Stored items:
___

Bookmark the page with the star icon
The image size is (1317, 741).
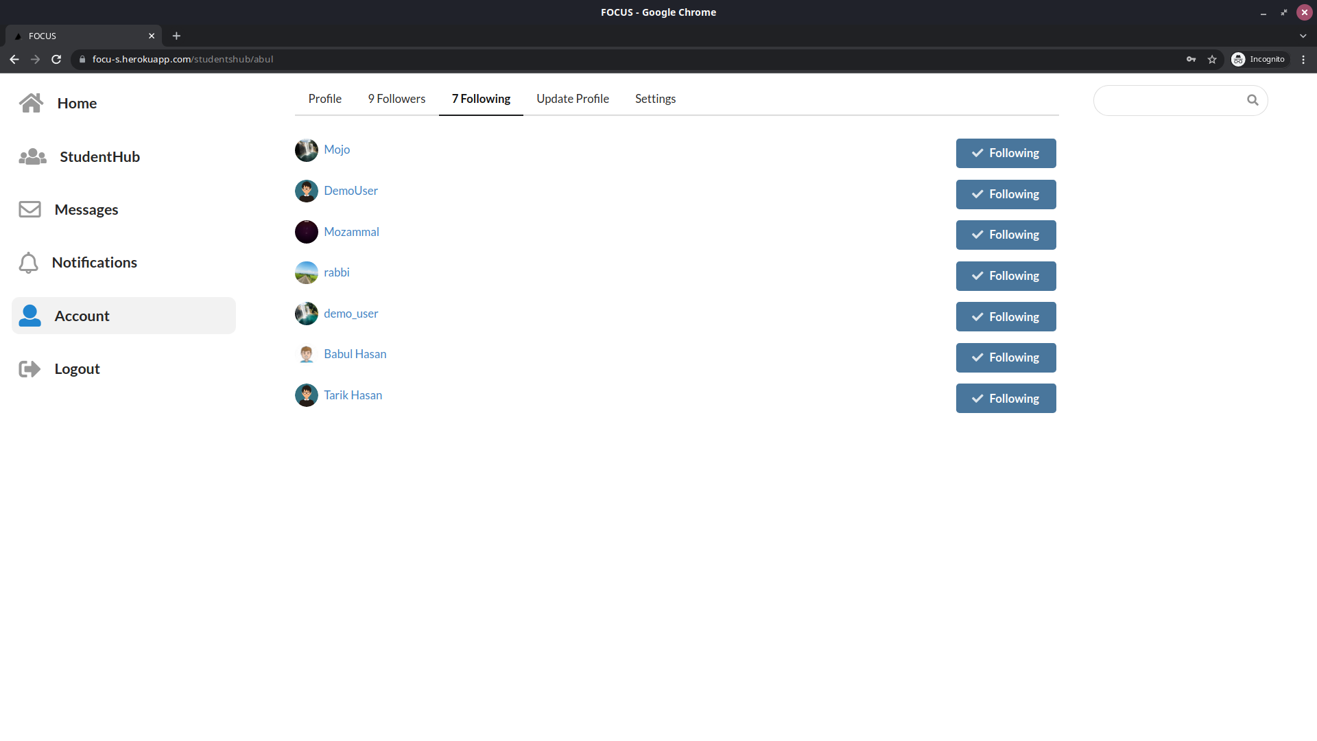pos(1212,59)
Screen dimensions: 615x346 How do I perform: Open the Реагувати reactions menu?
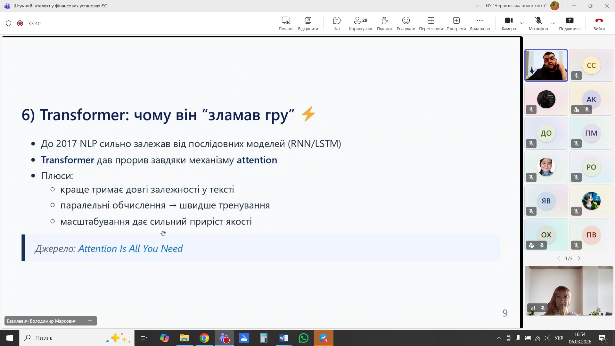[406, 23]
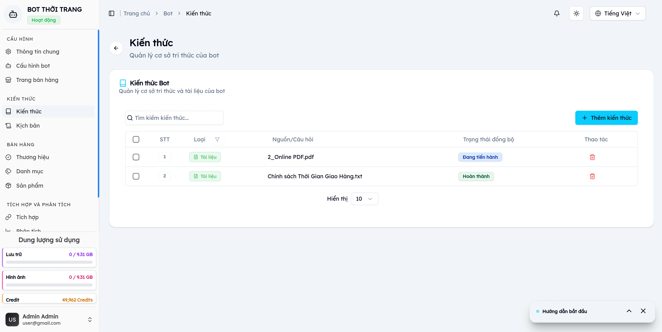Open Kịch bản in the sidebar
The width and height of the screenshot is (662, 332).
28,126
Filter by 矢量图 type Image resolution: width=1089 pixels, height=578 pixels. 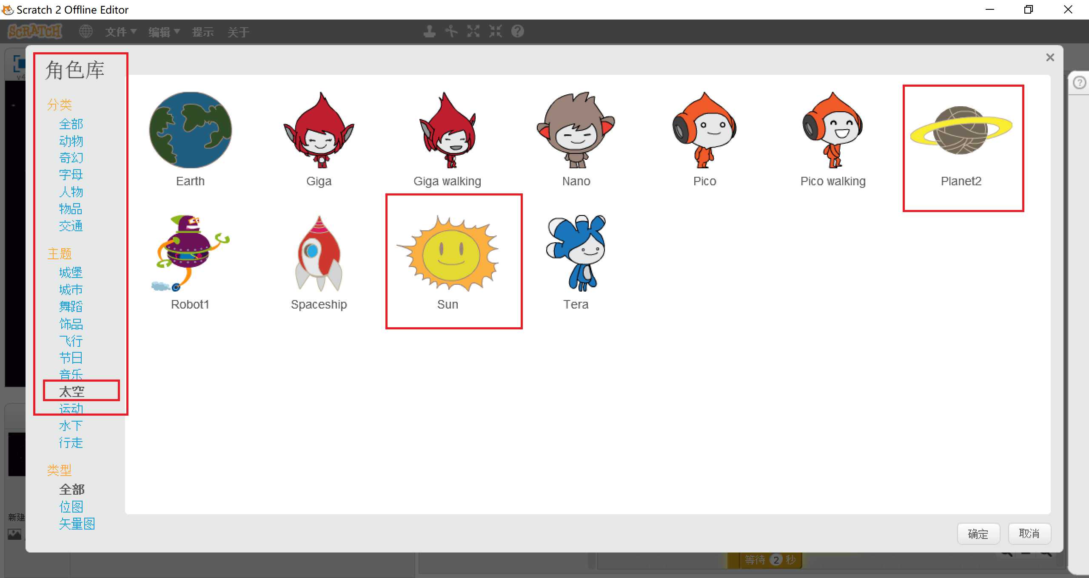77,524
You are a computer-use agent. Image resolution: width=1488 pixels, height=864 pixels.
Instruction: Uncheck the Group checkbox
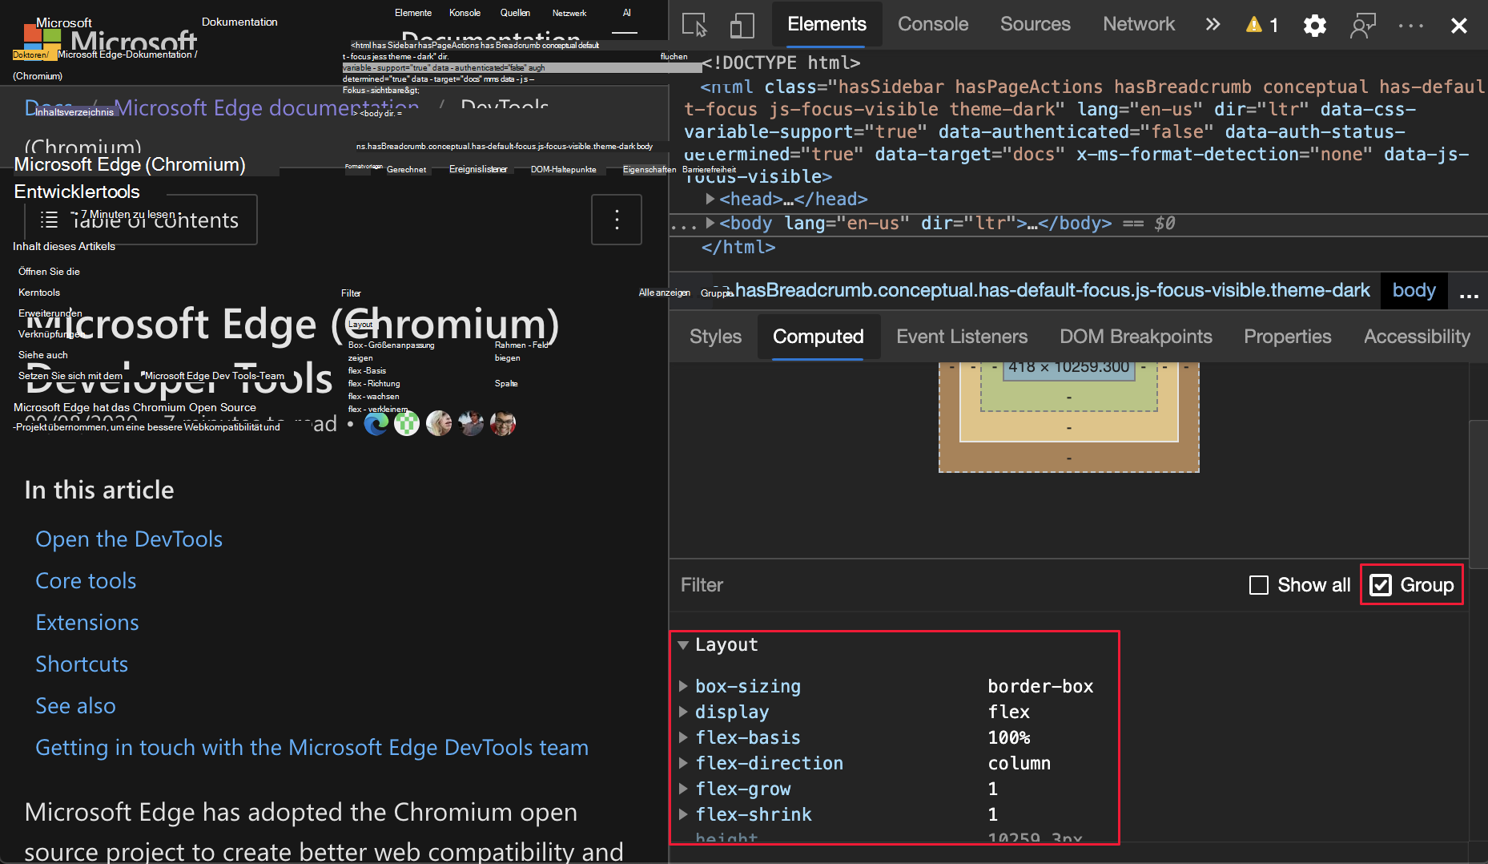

___

> **What to do**: Only the lines from the one with "You are a computer-use" through the last line above belong in the answer. Reproduce them exactly, without the pictures.

> **Expected output**:
You are a computer-use agent. Image resolution: width=1488 pixels, height=864 pixels.
Instruction: Uncheck the Group checkbox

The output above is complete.